Extract every line from the records below that contains the word "computer".

*** Available data ***

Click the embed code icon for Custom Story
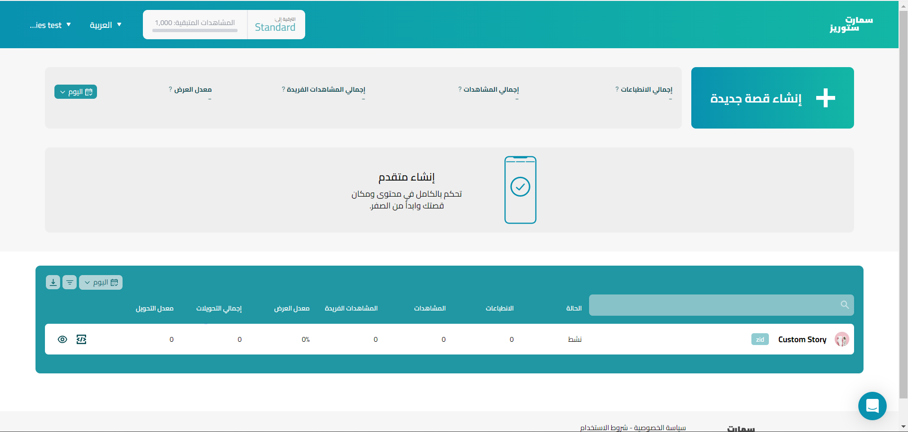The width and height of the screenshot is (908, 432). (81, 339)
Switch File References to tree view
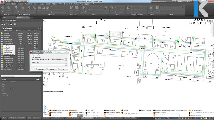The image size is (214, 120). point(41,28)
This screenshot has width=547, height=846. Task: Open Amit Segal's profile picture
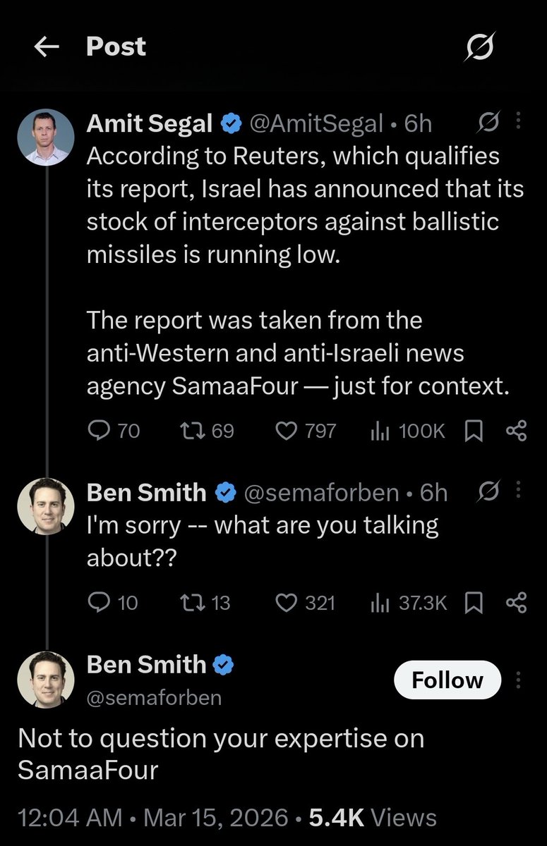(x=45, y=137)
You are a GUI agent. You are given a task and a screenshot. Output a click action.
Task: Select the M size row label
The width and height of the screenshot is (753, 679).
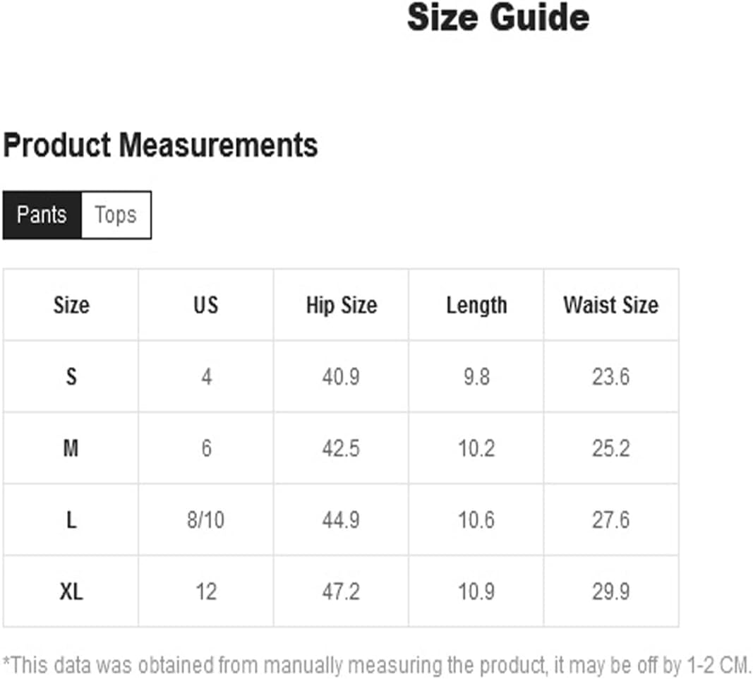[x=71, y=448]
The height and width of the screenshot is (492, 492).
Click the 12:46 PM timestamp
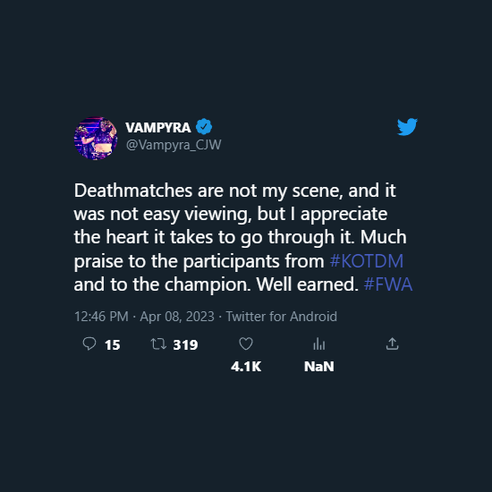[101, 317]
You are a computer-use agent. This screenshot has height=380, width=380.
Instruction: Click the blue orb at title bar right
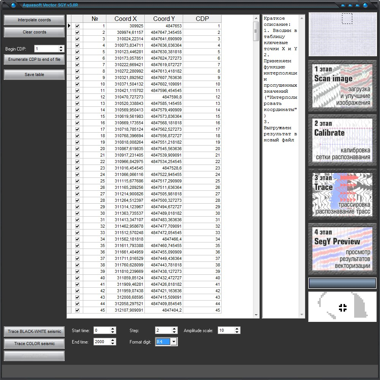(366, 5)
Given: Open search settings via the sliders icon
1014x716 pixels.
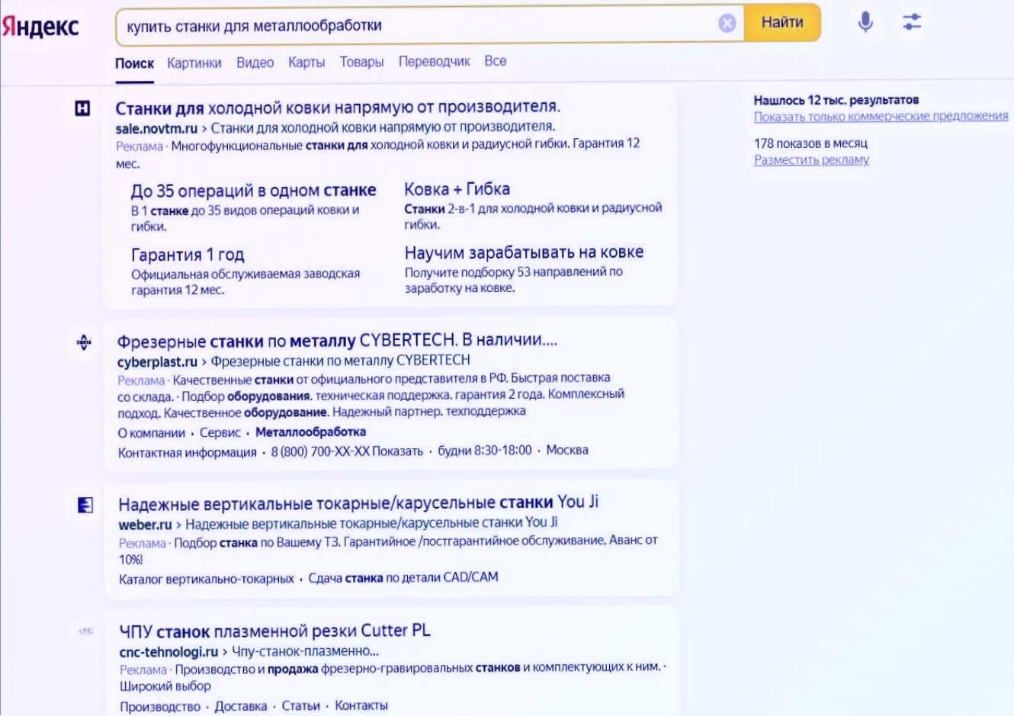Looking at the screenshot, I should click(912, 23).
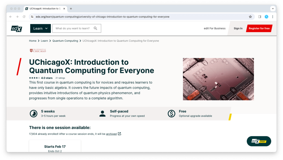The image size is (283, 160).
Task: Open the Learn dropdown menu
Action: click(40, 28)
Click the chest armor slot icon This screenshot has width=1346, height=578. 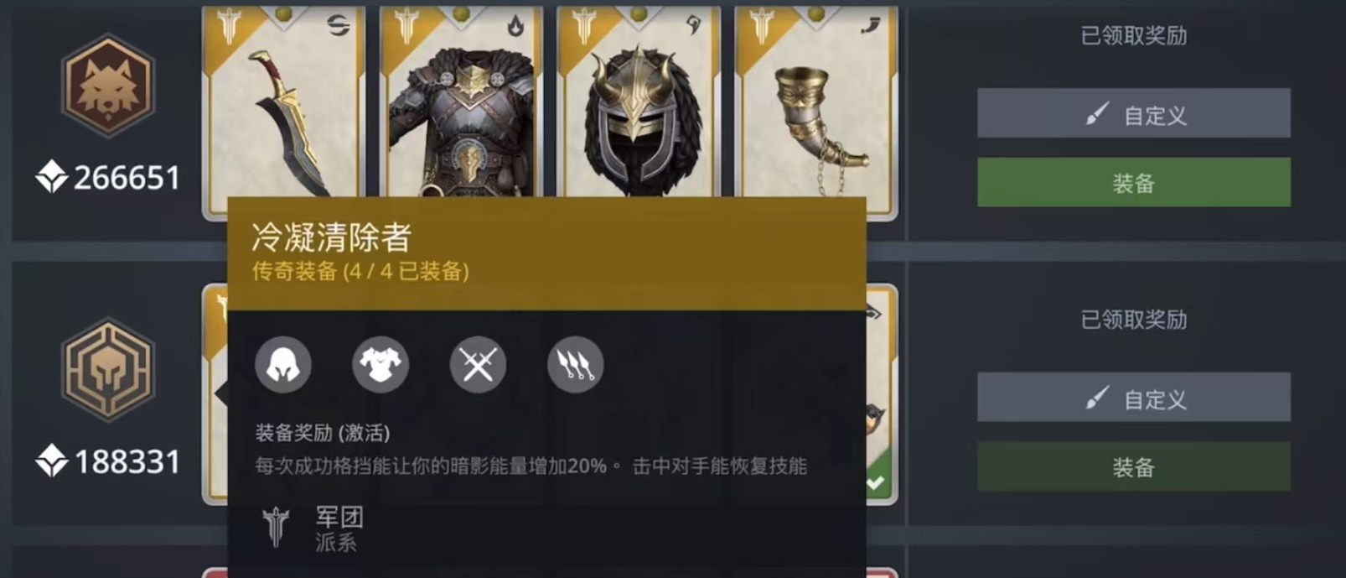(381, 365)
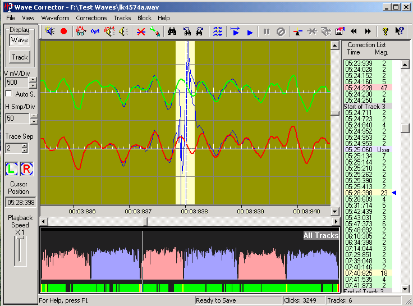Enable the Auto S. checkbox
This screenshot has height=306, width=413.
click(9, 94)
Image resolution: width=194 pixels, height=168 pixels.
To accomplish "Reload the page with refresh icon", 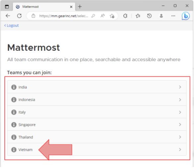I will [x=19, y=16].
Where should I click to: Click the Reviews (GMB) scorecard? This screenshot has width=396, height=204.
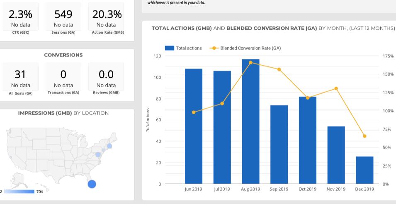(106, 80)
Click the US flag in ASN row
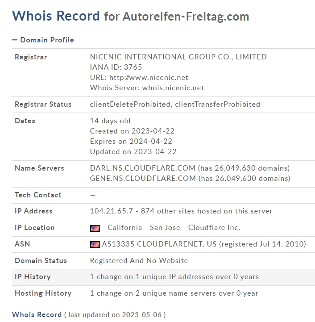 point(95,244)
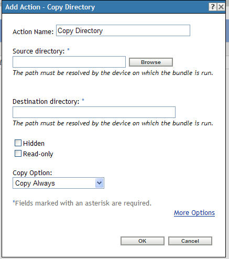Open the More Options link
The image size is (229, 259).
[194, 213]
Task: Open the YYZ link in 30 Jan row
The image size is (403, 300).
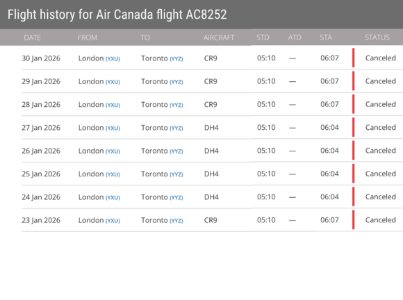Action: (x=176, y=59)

*** End of Available data ***
*** Available data ***

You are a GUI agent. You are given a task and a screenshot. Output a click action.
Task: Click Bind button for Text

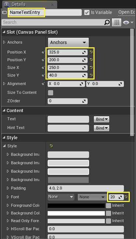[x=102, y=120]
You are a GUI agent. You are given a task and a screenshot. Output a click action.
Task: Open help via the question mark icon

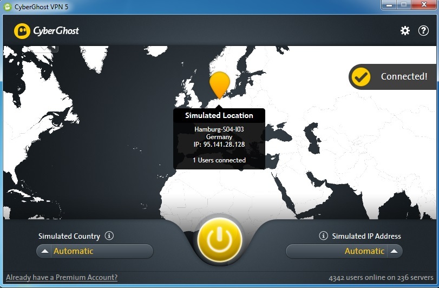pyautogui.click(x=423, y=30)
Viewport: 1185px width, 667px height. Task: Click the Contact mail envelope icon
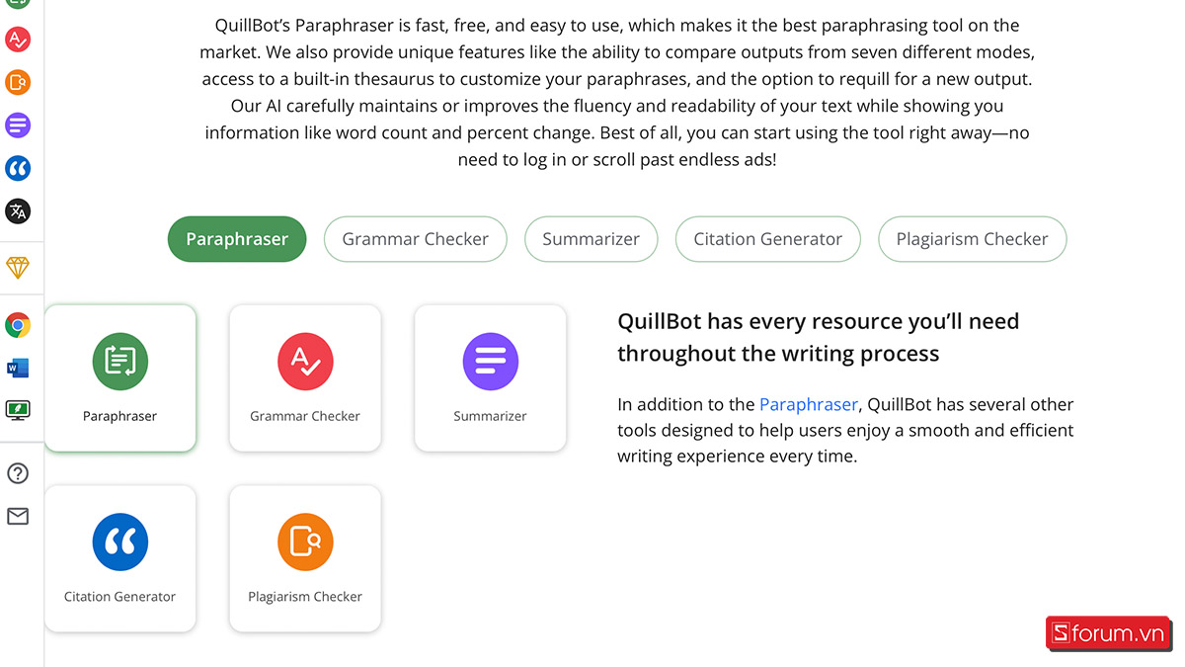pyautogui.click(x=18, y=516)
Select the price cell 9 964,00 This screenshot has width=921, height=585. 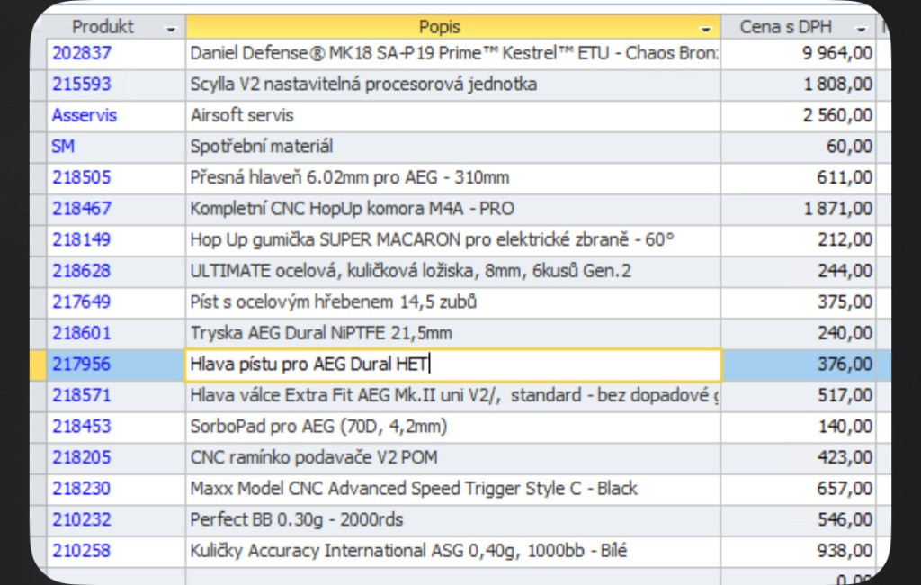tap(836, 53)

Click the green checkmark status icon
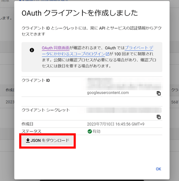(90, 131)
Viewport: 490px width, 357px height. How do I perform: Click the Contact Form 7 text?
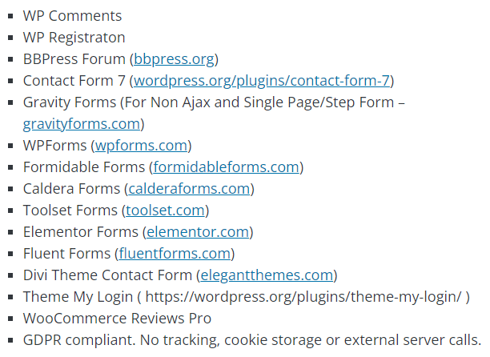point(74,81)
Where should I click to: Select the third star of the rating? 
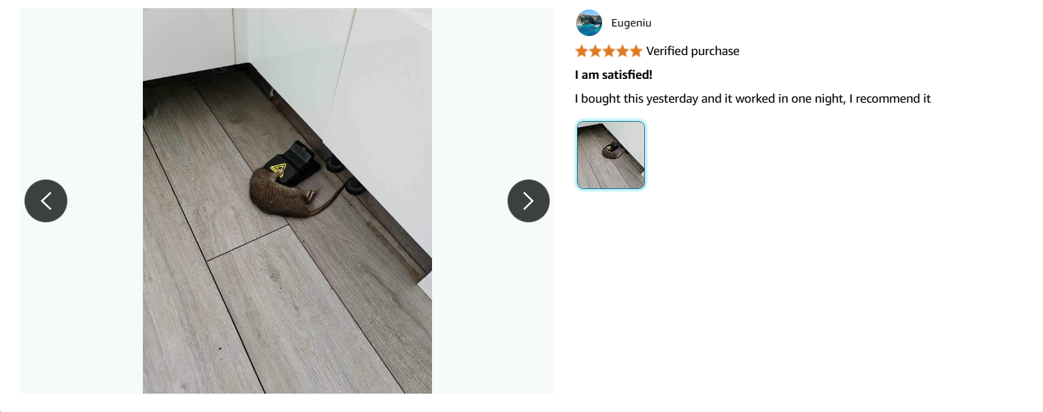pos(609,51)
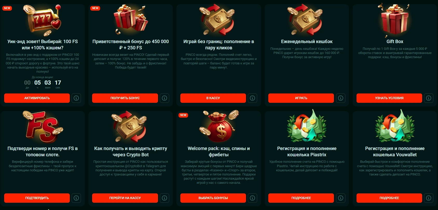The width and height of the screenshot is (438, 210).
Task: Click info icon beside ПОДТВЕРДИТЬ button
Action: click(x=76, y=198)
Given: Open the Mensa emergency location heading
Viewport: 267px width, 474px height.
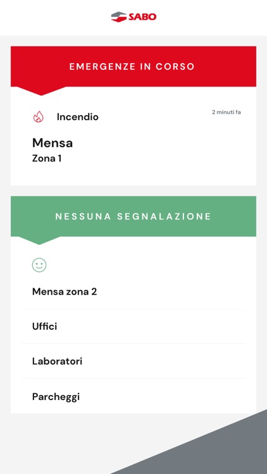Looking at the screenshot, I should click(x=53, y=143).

*** End of Available data ***
*** Available data ***

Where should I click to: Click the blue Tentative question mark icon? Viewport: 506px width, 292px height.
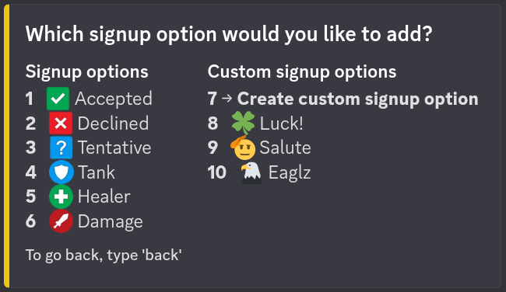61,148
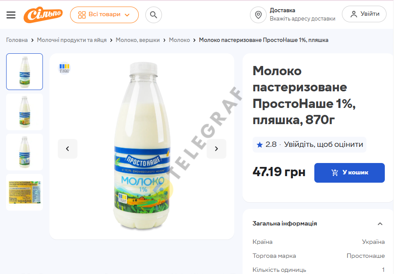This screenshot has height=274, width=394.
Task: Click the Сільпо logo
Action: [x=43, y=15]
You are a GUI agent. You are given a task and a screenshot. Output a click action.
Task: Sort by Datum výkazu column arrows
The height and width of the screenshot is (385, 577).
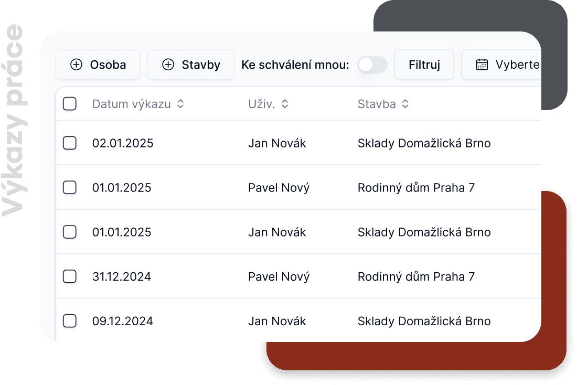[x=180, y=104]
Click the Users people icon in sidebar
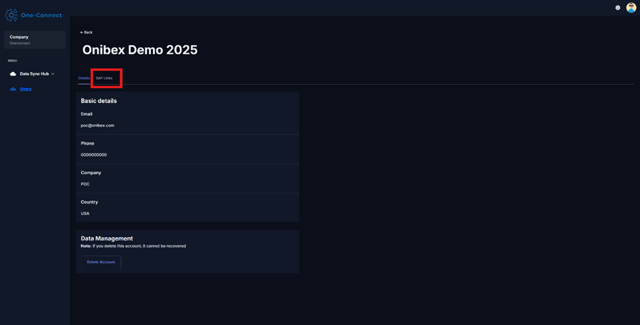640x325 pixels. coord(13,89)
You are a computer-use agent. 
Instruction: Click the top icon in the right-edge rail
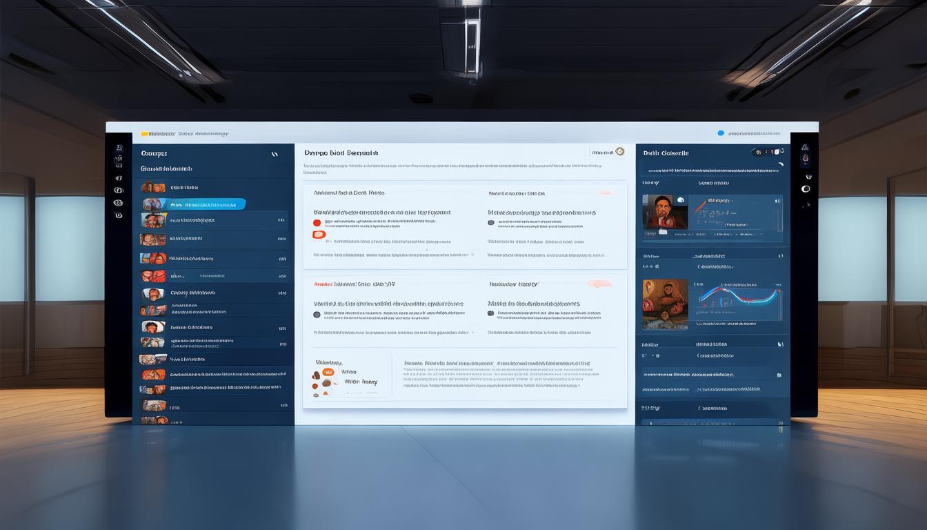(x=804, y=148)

*** End of Available data ***

> **Response**:
You are a computer-use agent. This screenshot has height=380, width=380.
You are a computer-use agent. 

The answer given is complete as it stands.